[Entries supplied — start]

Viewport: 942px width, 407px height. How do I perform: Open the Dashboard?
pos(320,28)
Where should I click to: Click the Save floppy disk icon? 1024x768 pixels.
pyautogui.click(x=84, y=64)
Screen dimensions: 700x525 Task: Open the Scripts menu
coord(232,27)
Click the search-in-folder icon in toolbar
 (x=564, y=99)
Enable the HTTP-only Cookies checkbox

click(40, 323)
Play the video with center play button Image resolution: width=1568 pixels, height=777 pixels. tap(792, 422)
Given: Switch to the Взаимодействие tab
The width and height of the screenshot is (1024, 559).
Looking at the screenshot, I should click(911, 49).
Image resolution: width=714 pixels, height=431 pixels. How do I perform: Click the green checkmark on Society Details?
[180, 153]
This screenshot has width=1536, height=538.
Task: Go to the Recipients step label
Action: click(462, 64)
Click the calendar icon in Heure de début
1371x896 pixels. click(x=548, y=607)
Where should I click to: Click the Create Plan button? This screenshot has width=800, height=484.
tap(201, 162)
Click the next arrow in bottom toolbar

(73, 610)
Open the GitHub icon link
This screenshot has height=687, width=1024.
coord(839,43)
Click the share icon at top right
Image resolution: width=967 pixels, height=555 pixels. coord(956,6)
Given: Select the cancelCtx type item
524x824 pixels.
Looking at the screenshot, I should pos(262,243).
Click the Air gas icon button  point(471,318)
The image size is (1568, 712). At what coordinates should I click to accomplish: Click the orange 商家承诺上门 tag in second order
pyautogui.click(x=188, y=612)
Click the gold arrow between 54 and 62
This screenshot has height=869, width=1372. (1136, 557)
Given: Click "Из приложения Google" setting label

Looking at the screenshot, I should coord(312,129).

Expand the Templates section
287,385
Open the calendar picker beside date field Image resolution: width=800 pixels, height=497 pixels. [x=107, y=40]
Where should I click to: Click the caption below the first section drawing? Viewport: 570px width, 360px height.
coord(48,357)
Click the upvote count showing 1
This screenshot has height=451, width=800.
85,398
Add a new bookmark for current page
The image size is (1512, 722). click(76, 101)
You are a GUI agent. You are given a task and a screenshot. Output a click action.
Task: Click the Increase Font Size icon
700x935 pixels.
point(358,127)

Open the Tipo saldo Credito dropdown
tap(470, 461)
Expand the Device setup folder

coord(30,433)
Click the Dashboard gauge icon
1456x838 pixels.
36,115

[Entries supplied — finish]

From the first line of the data through the line with "Given: Switch to the Взаимодействие tab", quote each line exactly and add nothing else.

### Exercise output:
Viewport: 942px width, 407px height. How do I perform: Open the Dashboard?
pos(320,28)
Where should I click to: Click the Save floppy disk icon? 1024x768 pixels.
pyautogui.click(x=84, y=64)
Screen dimensions: 700x525 Task: Open the Scripts menu
coord(232,27)
Click the search-in-folder icon in toolbar
 (x=564, y=99)
Enable the HTTP-only Cookies checkbox

click(40, 323)
Play the video with center play button Image resolution: width=1568 pixels, height=777 pixels. tap(792, 422)
Given: Switch to the Взаимодействие tab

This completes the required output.